**RECORDS TO PROCESS:**
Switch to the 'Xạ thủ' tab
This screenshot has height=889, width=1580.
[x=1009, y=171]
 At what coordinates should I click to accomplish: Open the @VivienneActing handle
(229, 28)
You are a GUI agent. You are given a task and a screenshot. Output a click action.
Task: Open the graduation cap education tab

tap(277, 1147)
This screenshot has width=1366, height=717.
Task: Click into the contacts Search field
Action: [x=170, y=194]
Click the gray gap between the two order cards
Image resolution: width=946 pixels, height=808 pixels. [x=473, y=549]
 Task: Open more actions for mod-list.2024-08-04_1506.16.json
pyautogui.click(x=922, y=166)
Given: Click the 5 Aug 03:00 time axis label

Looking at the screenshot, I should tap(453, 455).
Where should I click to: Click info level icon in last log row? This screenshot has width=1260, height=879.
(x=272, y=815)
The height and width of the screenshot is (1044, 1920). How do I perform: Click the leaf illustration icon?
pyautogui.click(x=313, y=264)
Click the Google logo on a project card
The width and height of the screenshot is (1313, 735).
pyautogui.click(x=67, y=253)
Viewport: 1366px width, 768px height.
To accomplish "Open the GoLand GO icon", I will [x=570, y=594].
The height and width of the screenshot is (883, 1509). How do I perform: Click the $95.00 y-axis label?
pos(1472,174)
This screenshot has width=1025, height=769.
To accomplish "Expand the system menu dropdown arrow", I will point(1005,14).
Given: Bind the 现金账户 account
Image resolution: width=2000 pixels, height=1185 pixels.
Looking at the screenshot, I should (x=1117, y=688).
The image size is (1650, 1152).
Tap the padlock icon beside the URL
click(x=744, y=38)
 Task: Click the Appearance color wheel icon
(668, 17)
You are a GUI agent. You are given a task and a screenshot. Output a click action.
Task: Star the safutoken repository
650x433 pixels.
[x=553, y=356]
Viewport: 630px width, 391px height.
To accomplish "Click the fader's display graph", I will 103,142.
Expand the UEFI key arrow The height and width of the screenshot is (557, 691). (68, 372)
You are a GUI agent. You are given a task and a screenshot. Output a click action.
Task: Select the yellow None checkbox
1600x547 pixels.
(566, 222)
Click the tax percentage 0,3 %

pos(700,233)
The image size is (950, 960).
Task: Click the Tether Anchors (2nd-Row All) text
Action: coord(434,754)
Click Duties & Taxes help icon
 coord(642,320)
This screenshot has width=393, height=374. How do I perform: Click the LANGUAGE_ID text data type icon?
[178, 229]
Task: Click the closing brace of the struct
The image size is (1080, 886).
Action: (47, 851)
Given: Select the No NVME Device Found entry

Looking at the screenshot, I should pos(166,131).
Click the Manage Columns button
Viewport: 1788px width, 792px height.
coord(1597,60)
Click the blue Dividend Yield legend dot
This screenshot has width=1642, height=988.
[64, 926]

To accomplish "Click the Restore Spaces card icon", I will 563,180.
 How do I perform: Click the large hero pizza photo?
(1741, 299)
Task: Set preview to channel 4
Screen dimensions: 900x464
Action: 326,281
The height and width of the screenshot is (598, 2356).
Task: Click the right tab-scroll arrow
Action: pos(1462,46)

**YOUR INSTRUCTIONS:** Convert the part of the records that opens with the line containing "Click the blue Dividend Yield legend dot" and runs through the end of the records into a numbered list, leaving out blank lines.

**RESULT OF THIS EXERCISE:**
1. Click the blue Dividend Yield legend dot
2. This screenshot has width=1642, height=988.
3. [64, 926]
4. To accomplish "Click the Restore Spaces card icon", I will 563,180.
5.  How do I perform: Click the large hero pizza photo?
6. (1741, 299)
7. Task: Set preview to channel 4
8. Screen dimensions: 900x464
9. Action: 326,281
10. The height and width of the screenshot is (598, 2356).
11. Task: Click the right tab-scroll arrow
12. Action: pos(1462,46)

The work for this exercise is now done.